Since March 2, his conditions were getting better and the set parameters of oxygen support were gradually down-regulated with oxygen saturation around 98%. Oropharyngeal swab tests of SARS-CoV-2 on March 3 and March 10 were both negative. On March 4, high-flow oxygen therapy was ceased and oxygen support through nasal cannula with oxygen flow rate of 5L/min was taken instead. Chest X-ray on March 12 indicated that pulmonary edema and inflammation has been greatly ameliorated (Fig. 1B). Thus, the patient was transferred to general ward. On March 17, the patient had neither fever, chest distress or expectoration. His appetite became normal and enteral nutrition was stopped. But he still felt shortness of breath and couldn’t be capable of walking around on room air. Dry cough was prominent especially at night. His chest CT on March 17 indicated multiple patchy ground-glass shadows in both lobes, predominantly confined to the peripheral and middle zones of the lung (Fig. 3A, 3C, 3E and 3G). On March 23, after negotiating with his family members and himself, the patient received stem cell therapy in the following hospital stay. The protocol of stem cell therapy was that 40 million human umbilical cord mesenchymal stem cells (hUC-MSCs, purchased from Vcanbio Cell & Gene Engineering Corp. LTD, Tianjin, China) injected through peripheral vein 3 times every three days. The last transfusion was finished on March 29. No side effects were observed. Other supportive care remained as before. Now, as of today, March 31, he is able to breathe free without nasal cannula when engaging in daily activities. It was noticeable that he could walk 50 meters far away when breathing ambient air. His oxygen saturation was around 96% on room air. Meanwhile, he reported no dry cough and mild shortness of breath after activity. CT examination on March 30 also showed multiple absorption of infectious lesions in both lungs compared with CT on March 17 (Fig. 3B, 3D, 3F and 3H). The results of nucleic acid detection of COVID-19 on March 17,18,24 and 29 were all negative. Finally, he was successfully discharged. The oxygen support mode from the admission day to March 31 was shown in Fig. 4.

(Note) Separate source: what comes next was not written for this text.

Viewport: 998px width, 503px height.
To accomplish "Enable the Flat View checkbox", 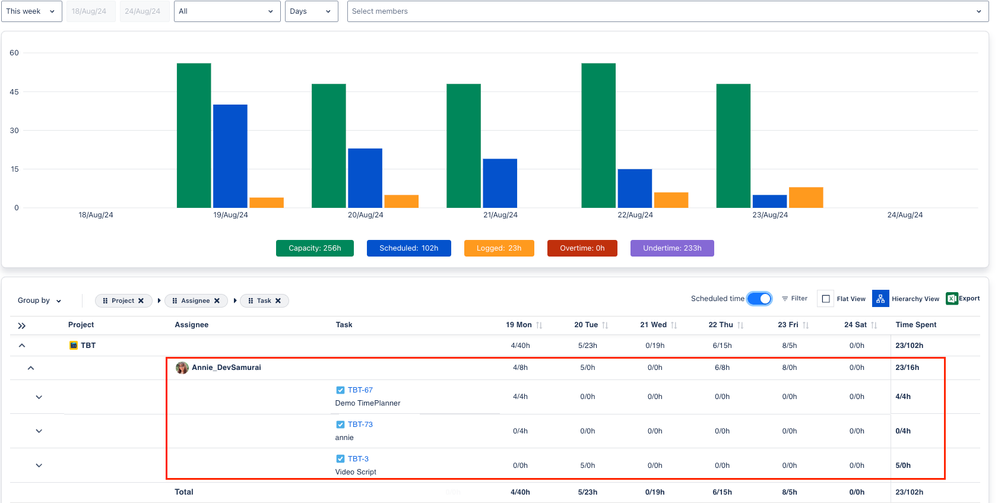I will pyautogui.click(x=826, y=299).
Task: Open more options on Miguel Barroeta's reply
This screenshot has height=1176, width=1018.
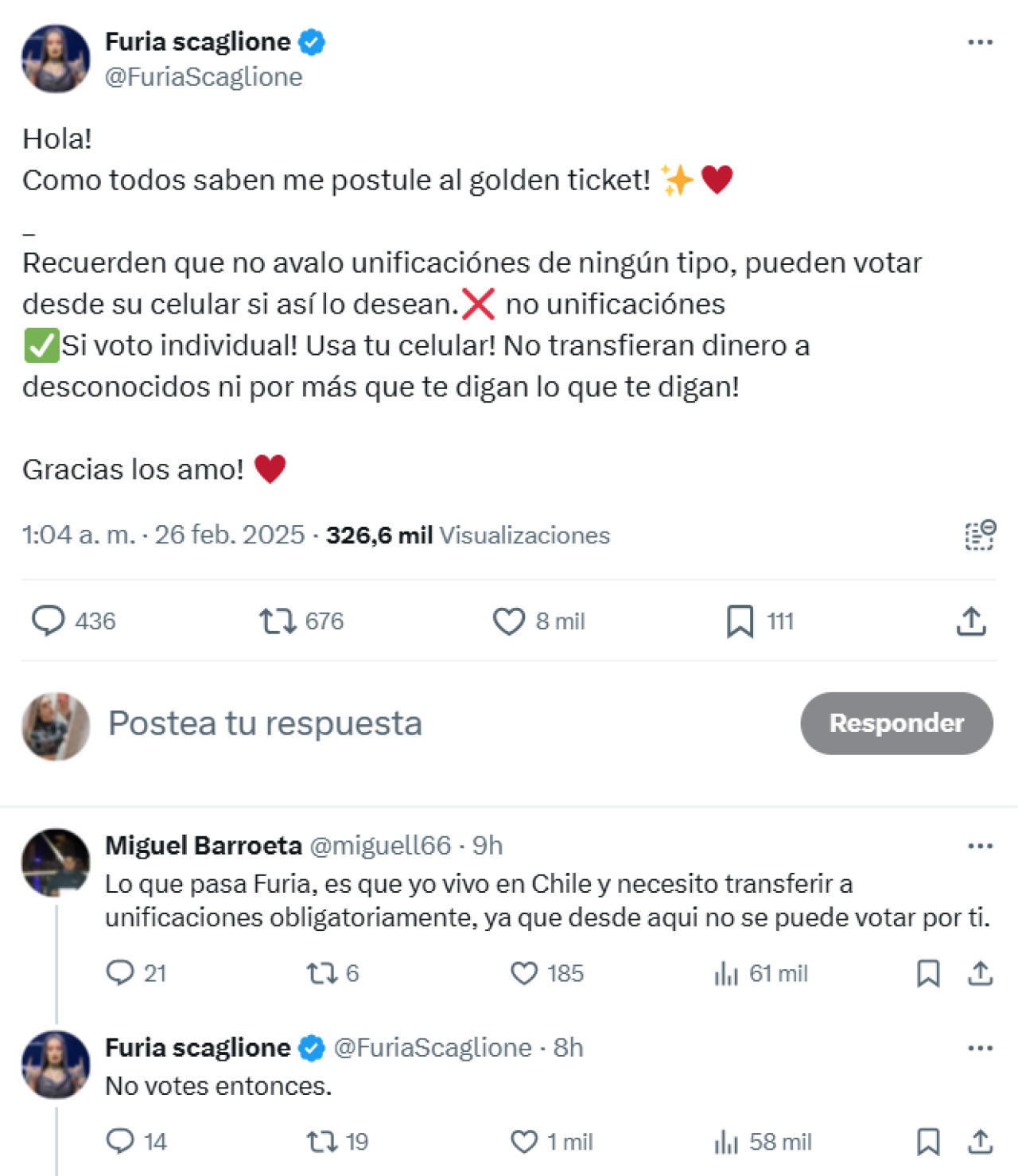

Studies have indicated that inflammatory cytokine storm is one of important mechanisms underlying the deterioration of COVID-19[8]. SARS-CoV-2 infects the respiratory tract and causes release of pro-inflammatory cytokines including IL-1b and IL-6[9]. Wan et al explored the cellular immunity and cytokines status of patients with COVID-19 and found that CD4 + T, CD8 + T, IL-6 and IL-10 were significantly different between mild and severe patients, which suggested that T cell and cytokines could be used to predict severity [10]. The Chongqing Three Gorges Central Hospital summarized their clinical experience and proposed to monitor the changes of cytokines during the treatment process to optimize the treatment plan and predict the prognosis [10]. As a lack of specific drugs for SARS-CoV-2, drugs targeting cytokine storm and reducing immunopathology should be considered [11]. Glucocorticoid could block the over-activated inflammation, but it has more side-effect and has been found to be unsatisfactory towards COVID-19[12]. In contrast, monoclonal antibody or stem cell therapy may be plausible therapeutic strategies to curb immunopathology caused by the viral infection.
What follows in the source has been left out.